HOW TO COMPLETE THIS TASK: Search the records for the string "page", then copy each line that has it.

Extracted records

__________

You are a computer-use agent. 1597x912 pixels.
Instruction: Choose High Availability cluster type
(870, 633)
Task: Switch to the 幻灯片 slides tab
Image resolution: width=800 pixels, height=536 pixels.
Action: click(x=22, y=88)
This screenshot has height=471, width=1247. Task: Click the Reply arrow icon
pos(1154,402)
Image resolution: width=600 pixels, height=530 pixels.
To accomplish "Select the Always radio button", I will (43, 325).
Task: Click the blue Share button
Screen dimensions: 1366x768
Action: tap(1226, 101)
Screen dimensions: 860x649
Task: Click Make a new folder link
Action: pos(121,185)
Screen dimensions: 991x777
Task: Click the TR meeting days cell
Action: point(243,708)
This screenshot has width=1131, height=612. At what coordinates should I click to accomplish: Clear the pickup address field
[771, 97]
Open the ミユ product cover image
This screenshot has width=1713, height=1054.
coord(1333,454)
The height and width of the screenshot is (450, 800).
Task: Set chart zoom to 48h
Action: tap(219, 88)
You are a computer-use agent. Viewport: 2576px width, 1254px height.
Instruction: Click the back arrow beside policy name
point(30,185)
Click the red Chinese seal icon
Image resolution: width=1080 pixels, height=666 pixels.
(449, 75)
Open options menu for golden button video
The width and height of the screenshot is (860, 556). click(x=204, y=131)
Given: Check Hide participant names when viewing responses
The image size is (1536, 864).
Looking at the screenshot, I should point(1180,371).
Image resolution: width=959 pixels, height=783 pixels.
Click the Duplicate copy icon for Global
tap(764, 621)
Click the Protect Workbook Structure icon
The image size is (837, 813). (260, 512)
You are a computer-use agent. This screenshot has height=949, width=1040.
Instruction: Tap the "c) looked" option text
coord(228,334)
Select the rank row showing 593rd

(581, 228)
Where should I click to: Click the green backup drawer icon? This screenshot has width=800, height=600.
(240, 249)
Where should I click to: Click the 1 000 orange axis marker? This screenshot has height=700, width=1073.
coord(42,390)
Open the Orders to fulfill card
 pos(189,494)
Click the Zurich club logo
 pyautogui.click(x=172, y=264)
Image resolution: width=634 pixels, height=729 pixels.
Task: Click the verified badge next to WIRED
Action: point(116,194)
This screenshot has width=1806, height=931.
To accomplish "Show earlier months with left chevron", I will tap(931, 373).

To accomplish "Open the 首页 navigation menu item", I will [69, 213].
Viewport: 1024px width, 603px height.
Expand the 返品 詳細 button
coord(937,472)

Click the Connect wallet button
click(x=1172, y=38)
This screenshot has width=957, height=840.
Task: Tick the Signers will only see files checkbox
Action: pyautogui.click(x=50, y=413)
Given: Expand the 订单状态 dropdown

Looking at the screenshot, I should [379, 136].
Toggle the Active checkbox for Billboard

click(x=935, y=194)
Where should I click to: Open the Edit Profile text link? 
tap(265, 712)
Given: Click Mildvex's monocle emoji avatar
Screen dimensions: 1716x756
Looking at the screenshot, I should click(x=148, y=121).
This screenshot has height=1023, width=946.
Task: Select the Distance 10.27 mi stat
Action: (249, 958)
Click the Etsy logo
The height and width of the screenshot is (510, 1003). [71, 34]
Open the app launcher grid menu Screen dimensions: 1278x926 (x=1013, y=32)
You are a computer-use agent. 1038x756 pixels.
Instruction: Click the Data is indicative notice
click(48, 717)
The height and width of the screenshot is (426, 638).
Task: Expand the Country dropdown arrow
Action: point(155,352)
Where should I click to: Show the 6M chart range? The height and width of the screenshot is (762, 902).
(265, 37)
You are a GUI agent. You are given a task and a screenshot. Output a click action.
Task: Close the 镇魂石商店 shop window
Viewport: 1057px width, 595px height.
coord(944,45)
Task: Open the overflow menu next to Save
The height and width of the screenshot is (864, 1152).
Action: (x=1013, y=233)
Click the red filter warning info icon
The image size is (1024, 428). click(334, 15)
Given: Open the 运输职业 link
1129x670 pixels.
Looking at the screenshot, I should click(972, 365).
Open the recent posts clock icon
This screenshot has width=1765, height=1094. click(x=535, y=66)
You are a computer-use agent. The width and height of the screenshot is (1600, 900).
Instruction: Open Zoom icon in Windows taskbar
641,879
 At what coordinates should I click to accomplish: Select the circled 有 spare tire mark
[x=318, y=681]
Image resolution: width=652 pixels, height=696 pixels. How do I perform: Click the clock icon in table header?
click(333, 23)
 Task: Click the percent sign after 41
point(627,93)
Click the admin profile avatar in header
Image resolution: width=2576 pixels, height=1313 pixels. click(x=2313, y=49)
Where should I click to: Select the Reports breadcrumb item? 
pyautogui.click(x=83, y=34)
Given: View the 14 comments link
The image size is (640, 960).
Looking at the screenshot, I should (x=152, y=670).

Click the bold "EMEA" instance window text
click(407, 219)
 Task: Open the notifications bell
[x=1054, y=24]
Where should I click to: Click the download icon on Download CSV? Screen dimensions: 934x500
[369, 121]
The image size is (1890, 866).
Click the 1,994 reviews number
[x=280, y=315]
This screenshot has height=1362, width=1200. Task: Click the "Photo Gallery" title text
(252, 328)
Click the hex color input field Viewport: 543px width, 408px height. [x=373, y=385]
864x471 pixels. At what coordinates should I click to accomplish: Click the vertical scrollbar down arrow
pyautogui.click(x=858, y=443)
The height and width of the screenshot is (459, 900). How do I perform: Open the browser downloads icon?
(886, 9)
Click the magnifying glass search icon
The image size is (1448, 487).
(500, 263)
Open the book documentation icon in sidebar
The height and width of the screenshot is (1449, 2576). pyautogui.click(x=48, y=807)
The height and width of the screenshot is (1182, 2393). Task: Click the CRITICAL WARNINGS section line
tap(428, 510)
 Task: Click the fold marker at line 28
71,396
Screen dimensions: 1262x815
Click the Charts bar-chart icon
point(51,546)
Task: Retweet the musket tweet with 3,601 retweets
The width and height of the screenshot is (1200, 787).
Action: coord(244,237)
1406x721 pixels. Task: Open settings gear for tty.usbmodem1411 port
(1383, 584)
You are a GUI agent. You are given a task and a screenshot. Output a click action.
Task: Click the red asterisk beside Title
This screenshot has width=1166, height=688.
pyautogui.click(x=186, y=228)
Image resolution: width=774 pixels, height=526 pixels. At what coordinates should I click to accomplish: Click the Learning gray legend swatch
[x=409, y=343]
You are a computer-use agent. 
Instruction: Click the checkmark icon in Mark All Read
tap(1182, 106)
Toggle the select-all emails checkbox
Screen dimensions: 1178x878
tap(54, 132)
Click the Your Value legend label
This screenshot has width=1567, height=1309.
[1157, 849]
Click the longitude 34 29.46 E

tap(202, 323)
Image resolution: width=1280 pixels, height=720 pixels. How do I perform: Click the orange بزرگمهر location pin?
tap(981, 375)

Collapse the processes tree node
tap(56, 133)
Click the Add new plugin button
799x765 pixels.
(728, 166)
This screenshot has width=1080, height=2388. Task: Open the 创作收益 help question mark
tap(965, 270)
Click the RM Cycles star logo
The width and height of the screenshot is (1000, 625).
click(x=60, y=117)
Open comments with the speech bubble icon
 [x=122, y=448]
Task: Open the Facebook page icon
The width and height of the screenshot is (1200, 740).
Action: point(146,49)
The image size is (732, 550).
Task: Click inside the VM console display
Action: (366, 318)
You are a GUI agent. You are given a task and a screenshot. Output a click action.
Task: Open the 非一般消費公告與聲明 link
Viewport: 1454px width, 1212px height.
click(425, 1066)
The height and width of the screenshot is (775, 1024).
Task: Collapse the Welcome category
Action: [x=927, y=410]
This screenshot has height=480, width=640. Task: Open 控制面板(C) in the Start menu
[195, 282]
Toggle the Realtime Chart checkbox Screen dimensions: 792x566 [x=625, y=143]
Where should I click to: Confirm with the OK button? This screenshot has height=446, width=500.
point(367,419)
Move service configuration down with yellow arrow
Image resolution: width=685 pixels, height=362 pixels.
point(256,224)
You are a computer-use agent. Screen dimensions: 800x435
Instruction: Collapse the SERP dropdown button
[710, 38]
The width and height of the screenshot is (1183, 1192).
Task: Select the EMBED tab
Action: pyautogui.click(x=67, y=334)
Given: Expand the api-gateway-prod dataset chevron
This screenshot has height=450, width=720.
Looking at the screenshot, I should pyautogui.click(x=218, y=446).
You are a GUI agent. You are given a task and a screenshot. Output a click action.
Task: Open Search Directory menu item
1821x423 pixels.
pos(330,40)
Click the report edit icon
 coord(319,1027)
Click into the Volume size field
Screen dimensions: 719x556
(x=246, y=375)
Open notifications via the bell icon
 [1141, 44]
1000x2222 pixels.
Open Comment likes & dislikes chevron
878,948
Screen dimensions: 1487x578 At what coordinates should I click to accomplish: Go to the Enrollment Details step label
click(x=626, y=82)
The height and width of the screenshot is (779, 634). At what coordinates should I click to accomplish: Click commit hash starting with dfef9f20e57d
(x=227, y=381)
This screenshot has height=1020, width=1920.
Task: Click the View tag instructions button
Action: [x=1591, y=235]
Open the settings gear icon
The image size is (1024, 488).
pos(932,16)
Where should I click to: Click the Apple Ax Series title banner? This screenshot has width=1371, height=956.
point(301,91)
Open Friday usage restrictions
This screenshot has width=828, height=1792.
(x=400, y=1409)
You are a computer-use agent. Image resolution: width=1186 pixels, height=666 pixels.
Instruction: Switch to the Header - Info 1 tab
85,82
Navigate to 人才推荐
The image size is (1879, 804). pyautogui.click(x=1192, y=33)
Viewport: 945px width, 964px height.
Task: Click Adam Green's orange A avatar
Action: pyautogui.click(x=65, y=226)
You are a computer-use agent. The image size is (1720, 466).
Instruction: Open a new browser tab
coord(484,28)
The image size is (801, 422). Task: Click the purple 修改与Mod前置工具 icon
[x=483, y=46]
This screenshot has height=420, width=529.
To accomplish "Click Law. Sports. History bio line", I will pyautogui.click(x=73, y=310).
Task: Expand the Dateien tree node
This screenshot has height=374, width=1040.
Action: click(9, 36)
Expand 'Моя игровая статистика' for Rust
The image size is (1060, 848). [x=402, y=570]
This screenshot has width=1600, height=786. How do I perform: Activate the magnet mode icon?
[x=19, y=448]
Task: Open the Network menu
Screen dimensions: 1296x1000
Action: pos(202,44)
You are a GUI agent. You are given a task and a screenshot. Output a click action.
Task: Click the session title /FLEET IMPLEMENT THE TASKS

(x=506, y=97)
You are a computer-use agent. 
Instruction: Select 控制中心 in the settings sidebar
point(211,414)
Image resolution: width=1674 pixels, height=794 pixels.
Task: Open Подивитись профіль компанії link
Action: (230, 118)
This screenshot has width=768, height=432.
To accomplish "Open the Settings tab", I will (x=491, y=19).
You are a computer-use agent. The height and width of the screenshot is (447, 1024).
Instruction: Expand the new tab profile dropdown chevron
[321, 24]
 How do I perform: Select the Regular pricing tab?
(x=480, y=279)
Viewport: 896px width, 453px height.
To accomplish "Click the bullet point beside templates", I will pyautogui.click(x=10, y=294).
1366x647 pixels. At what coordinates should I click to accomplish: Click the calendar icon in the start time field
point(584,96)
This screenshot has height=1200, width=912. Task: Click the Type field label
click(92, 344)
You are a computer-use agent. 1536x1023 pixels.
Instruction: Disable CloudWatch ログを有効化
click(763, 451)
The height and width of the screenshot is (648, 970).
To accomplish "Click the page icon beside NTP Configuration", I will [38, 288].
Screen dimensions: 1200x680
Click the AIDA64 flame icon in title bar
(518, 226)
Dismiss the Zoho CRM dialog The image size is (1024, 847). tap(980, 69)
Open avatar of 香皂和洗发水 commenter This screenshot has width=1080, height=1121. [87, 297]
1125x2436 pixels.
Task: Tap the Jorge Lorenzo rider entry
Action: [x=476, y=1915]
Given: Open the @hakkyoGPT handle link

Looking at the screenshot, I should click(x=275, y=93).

__________

TASK SOLUTION:
Task: Open the Facebook page icon
To accomplish "Click the page icon beside NTP Configuration", I will [38, 288].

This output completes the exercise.